¿QUÉ ES UN NERVIO?
Los nervios son las estructuras anatómicas que saliendo del asta motora de la médula espinal, adonde llegan los impulsos nerviosos (flujo axoplasmático) que parten del área motora del cerebro van a todos los músculos, órganos y a toda la superficie de la piel del cuerpo humano para darles movimiento y sensibilidad, obedeciendo sus estímulos, (acción voluntaria), o por reacción ante una agresión, (acción automática), es decir, que si un nervio se lesiona los músculos que comanda se van a inmovilizar (parálisis).
Los nervios pueden ser lesionados por tumores, traumatismos, heridas de armas blancas o de fuego, o por estiramientos que van mas allá de su módulo de elasticidad (elongación).
Hasta hace pocos años esta cirugía era o desconocida o poco recomendada por los médicos, naturalmente escépticos, ante resultados decepcionantes. La historia de este tipo de cirugia explica esta actitud particular de los cirujanos. La primera sutura entre dos extremos nerviosos lesionados (sutura termino terminal, neurorrafia o sutura end to end) la efectuó Hueter, fundado en los trabajos de Weir y Mitchell en 1864, y es la única opción que se podía ofrecer a pacientes con estas lesiones, pero los resultados poco o nada alentadores hacen que salvo excepciones caiga en el descrédito. Tienen que pasar 100 años, durante los cuales hubo lamentablemente enorme cantidad de lesiones de este tipo, particularmente debido a dos crueles guerras (1914 y 1939), pese al desarrollo de la magnificación óptica (lupas y microscopio), los antibióticos y a la creación de instrumental microquirúrgico día a día más refinado.
De treinta y cinco años a la actualidad esta actitud, cambia radicalmente en función de los notables resultados que se empezaron a observar y que, a la fecha, son mayores con esta cirugía. Ese cambio tiene dos vertientes: una tecnológica, que es el uso del microscopio, y otra quirúrgica que es la posibilidad de interponer injertos como puente en un nervio lastimado y asi permitir su recuperación. Este es el gigantesco aporte de visionarios como lo fueron Ezio Morelli (Italia), Madjid Sammi (Alemania), Algimantas Narakas (Suiza) hoy fallecido, y el Prof. Hanno Millesi, a quien hemos citado al comienzo, y con quien tuvo el Doctor Giócoli el honor y la distinción de trabajar en estos países y bajo estos maestros, hasta su regreso a la Argentina en el año 1988, y con quienes este grupo de trabajo mantiene un permanente y fluido contacto.

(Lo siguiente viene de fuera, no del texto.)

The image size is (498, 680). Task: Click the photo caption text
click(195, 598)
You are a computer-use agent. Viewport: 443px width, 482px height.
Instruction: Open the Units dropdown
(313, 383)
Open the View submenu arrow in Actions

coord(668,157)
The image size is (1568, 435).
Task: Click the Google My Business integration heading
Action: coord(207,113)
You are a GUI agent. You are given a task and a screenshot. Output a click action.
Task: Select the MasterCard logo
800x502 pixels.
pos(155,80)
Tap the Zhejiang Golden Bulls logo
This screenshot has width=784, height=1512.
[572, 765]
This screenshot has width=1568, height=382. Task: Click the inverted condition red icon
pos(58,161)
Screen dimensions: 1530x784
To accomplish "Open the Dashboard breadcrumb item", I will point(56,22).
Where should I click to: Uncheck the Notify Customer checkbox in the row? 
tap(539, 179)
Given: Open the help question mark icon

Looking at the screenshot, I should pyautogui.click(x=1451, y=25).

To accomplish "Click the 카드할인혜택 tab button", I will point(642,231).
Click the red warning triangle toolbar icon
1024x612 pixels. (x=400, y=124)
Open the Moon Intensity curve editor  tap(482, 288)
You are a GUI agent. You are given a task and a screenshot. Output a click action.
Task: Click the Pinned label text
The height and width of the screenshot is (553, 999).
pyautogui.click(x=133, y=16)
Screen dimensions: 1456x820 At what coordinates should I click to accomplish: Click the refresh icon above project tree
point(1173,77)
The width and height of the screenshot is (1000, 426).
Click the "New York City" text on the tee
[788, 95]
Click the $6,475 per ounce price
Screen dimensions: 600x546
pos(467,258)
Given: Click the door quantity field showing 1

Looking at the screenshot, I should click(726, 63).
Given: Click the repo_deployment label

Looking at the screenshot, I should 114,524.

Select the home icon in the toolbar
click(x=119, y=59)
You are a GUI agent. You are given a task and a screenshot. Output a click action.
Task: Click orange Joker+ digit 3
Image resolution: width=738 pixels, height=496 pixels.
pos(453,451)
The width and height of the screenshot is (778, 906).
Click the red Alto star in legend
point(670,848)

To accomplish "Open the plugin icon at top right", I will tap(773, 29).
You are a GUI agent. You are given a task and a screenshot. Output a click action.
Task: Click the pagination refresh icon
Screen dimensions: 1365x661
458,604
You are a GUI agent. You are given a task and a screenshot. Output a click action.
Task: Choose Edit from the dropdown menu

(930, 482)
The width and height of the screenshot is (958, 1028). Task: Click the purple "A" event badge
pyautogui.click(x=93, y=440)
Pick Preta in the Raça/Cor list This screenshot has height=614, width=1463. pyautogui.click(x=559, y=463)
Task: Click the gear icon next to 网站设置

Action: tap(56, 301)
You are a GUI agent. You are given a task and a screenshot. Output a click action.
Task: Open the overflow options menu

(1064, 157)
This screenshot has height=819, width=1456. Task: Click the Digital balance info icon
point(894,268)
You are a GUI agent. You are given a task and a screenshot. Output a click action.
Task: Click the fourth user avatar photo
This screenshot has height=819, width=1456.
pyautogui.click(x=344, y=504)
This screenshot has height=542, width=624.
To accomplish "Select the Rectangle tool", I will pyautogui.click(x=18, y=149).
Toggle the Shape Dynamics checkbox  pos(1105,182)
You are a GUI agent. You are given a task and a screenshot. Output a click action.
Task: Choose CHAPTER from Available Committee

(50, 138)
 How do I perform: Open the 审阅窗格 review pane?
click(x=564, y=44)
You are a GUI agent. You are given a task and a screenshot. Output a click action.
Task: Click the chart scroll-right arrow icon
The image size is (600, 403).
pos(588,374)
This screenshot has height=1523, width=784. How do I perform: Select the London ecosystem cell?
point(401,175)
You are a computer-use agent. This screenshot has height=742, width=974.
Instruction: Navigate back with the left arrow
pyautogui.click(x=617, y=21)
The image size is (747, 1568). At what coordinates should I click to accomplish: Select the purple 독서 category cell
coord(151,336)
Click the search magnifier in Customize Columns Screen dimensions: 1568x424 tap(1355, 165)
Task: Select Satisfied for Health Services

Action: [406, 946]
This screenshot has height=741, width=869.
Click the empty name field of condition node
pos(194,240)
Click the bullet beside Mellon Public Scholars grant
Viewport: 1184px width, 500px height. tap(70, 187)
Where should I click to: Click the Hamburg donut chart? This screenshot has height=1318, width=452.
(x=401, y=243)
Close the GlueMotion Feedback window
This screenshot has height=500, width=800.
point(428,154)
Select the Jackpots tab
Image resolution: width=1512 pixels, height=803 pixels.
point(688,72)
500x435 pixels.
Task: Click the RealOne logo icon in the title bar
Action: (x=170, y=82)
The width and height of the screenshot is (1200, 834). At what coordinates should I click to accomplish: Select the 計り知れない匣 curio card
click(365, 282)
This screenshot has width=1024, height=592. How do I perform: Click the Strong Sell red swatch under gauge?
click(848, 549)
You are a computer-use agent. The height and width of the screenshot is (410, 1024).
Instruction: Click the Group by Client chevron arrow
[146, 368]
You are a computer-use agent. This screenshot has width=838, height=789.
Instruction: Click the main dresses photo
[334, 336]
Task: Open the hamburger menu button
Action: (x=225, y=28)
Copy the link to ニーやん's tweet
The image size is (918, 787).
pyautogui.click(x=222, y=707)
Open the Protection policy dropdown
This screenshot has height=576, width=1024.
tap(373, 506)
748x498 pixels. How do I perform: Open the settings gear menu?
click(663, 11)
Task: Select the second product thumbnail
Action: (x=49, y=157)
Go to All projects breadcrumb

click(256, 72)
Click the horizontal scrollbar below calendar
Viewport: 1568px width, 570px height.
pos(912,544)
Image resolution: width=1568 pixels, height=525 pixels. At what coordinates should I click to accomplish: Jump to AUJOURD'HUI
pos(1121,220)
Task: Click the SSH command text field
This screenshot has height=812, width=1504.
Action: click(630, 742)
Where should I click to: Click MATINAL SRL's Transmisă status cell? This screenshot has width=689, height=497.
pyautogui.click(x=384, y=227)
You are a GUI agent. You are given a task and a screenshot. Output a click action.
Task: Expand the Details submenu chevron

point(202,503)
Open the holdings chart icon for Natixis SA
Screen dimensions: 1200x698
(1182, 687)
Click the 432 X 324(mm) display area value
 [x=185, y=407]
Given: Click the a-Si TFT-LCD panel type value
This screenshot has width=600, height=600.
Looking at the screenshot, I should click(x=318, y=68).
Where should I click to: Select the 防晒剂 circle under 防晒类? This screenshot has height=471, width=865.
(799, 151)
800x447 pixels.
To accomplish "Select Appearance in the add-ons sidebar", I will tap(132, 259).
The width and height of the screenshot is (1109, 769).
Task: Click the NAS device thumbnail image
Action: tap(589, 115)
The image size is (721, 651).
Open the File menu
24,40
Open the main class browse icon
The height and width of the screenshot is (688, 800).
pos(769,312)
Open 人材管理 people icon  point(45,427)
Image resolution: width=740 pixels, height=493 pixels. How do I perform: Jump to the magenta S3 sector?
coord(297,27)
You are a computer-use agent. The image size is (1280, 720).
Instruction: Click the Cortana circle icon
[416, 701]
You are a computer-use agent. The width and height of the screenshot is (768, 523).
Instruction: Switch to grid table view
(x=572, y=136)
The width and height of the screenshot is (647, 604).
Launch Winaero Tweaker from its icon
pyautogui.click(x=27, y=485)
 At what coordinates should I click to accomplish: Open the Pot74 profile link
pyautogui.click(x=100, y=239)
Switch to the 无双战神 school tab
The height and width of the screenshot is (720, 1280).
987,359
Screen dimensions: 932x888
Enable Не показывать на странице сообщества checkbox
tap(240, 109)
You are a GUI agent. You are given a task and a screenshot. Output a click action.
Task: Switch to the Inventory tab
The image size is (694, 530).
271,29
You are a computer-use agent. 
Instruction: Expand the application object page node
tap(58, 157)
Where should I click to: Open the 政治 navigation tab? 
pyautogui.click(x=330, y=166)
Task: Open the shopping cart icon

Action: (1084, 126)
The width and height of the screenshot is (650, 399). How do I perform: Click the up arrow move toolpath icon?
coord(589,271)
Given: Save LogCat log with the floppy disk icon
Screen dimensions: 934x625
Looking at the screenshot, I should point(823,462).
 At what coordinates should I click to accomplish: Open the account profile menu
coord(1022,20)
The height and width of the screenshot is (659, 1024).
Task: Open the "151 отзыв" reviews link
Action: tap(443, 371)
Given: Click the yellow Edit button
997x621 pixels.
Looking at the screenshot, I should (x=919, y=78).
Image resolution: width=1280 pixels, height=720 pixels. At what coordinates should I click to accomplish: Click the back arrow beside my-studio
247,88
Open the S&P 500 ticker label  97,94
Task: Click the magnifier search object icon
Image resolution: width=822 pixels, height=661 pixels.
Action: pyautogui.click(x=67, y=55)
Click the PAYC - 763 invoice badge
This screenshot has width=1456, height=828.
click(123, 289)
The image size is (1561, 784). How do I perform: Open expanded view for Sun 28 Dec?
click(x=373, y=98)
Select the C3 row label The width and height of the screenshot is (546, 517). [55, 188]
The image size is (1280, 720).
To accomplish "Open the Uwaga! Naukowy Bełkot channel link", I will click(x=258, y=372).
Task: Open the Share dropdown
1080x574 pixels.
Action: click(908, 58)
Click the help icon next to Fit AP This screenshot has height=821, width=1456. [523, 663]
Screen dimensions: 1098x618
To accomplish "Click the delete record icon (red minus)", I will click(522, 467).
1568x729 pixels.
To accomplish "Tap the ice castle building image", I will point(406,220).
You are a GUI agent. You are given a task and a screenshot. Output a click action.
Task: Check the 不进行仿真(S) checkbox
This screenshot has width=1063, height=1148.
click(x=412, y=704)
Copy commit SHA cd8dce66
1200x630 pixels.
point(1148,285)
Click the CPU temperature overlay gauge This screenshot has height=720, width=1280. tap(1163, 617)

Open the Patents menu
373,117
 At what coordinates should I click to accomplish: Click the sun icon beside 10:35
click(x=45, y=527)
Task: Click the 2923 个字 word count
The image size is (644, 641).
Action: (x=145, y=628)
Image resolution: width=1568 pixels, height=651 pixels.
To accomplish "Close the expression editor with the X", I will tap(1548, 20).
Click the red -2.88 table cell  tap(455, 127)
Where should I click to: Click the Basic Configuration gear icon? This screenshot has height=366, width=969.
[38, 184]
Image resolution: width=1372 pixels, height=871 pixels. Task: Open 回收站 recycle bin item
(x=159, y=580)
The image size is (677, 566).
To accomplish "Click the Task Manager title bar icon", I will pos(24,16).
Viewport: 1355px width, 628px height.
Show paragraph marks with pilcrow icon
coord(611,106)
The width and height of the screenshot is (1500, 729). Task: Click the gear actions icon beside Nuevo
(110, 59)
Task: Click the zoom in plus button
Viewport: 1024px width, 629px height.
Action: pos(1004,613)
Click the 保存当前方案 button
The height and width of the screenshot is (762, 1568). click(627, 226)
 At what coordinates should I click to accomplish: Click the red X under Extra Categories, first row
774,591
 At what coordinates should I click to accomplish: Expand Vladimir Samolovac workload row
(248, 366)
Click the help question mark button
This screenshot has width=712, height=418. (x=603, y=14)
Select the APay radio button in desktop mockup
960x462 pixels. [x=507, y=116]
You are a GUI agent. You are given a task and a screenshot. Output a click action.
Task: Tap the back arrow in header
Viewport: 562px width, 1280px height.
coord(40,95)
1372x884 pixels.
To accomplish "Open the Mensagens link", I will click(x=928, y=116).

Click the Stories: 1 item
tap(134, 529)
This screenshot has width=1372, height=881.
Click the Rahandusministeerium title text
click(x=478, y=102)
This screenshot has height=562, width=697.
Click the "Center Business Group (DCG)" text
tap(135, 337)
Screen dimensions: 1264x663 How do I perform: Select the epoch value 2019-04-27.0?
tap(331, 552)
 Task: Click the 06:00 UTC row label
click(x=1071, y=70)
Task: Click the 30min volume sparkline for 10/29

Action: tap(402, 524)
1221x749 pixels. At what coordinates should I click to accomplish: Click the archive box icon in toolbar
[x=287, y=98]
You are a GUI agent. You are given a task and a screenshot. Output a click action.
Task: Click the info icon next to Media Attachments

Estos dos grandes aportes al desarrollo de la especialidad, transforman una cirugía observada con escepticismo y practicada por pocos, debido a su magros resultados, en una técnica rica, refinada, con buenas, y muchas veces excelentes mejorías, posibilitando intervenciones que hace treinta años eran técnicamente imposibles.
 
 

En este punto, en función de un extenso e intenso trabajo de 35 años en cirugía nerviosa periférica y toda la experiencia que eso conlleva, recomendamos como muy importante:

1) Poner o ponerse el paciente en manos de cirujanos expertos, pues esta ya es una sub-especialidad de tiempo completo.
2) Válido tanto para pacientes como para colegas: tener en cuenta el tiempo entre lesión y cirugía, ya que puede ser el condicionante de un éxito o un fracaso, independientemente de quien lo realice. En los años 80 éramos muy terminantes a cuando realizar esta cirugía y fijamos (convención universal) como tiempo ideal los seis meses como fecha límite. En este largo período la experiencia nos ha enseñado que lo ideal pocas veces es posible y que no se puede (y no se debe), ser tan estricto en los tiempos, pues cada organismo es biológicamente único y distintas las reacciones de un paciente a otro. Si bien simplificando podriamos afirmar que cuando antes se operen estas lesiones, mejor será su pronóstico, no se pueden excluir probables y no pocas veces importantes beneficios a lesiones con más tiempo de producidas, es así que hemos operado con éxito pacientes con años de producida la lesión con buenos resultados.